Vibes-based evals: Why Jeff Bezos is a fan and we should be, too
We’ve talked a lot about the challenges of evaluating models that operate in an extremely high-dimensional space a lot in this newsletter [1, 2, 3, 4]. This sentiment is not unique. The chief scientist at MosaicML (famous for both releasing a strong, open foundation LLM ahead of Llama2 and more recently the SOTA open MoE model) introduced the concept of “vibes-based evals” to complement potentially misleading quantitative experiments. Jeff Bezos extends this intuition to many business problems: “when the data and the anecdotes disagree, the anecdotes are usually right”.
LLMs are overparameterized
We’ve seen some really interesting work hit the press regarding quantizing LLMs all the way down to 1-bit with minimal impact on performance. Meta’s own Andrey Gromov and Kushal Tirumal just shared a hilariously titled pre-preprint, “The Unreasonable Ineffectiveness of the Deeper Layers”, that shows simply deleting up to ~40% of layers barely impacts model performance after a quick fine tune.
Finally a victory for men in the battle versus machines
One theme that I find strongly interesting is that machines now usually outperform humans at many tasks for which we have historically used annotators. However, a group of physicists recently pitted a group of students against both GPT-3.5 and GPT-4 in an undergraduate coding lab. The students beat the best GPT-4 configuration by a wide margin. Perhaps our jobs are safe after all…
MetaAI narrowly leads ChatGPT in NCAA bracket predictions
I love novel consumer uses of LLMs and got a kick out of this one. Through a series of conversations, Jake Bruene got NCAA bracket predictions out of ChatGPT, MetaAI, and Gemini (MetaAI currently in the lead!).

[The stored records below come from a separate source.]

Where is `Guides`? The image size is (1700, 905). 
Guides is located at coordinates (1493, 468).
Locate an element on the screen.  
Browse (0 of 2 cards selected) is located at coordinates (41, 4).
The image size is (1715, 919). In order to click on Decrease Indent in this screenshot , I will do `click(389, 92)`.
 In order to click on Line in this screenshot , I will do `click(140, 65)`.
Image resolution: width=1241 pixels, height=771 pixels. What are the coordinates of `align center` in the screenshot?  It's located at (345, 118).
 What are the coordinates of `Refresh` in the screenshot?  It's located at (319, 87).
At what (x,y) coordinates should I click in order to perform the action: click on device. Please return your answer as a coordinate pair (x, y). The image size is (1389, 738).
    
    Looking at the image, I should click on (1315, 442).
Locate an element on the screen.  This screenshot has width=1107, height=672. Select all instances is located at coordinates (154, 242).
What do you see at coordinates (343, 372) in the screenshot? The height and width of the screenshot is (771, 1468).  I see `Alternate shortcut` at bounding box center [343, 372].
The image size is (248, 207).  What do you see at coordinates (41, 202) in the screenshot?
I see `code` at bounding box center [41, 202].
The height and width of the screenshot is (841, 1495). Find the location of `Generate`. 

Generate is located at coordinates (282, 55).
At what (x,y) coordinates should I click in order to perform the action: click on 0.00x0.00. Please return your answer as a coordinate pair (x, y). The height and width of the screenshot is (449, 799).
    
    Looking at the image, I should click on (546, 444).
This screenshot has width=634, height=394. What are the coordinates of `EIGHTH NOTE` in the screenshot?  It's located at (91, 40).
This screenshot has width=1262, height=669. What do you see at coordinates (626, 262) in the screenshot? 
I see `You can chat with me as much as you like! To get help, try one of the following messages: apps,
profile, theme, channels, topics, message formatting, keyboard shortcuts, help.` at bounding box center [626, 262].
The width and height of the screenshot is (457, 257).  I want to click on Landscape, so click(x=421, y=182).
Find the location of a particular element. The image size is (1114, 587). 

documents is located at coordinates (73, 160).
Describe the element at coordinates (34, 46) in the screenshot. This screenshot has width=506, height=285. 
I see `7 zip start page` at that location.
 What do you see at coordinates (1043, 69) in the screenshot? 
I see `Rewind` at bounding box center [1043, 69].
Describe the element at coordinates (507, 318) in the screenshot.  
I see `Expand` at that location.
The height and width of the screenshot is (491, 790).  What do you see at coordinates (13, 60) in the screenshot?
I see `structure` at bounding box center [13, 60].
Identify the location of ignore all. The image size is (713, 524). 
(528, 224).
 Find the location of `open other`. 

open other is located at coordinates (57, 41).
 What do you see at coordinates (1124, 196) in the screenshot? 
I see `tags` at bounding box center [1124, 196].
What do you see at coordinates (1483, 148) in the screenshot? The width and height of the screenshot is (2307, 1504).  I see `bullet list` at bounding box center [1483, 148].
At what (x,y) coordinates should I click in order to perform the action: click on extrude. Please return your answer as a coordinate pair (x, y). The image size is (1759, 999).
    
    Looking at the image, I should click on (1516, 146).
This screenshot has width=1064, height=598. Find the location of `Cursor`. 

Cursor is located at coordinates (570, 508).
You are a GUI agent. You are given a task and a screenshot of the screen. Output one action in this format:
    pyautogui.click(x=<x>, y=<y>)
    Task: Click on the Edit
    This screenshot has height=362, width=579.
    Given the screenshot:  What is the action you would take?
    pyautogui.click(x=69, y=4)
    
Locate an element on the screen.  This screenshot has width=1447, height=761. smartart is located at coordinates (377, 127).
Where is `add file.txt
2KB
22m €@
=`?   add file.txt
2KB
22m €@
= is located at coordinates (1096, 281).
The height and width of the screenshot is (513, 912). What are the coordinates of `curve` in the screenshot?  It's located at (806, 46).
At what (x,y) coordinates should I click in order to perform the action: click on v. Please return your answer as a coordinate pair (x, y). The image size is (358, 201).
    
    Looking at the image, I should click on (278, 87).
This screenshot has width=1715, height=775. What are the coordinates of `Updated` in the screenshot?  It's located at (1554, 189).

I could imagine this type of use-case really resonating with users. Imagine that your are the one person in your friend group who doesn’t know a thing about NCAA basketball and getting real-time help in filling out your bracket, explanations of various events happening mid game, and so on without leaving the moment.
Jamba dethrones Mixtral
I don’t know a thing about state-space models but want to follow along to try to develop an understanding. AI21 labs just released an open SSM called Jamba that seems to outperform a bunch of peers.
Their website indicates that the Jamba architecture reduces memory footprint and increases throughput over transformers, so perhaps something like this could help serve more powerful models on-device.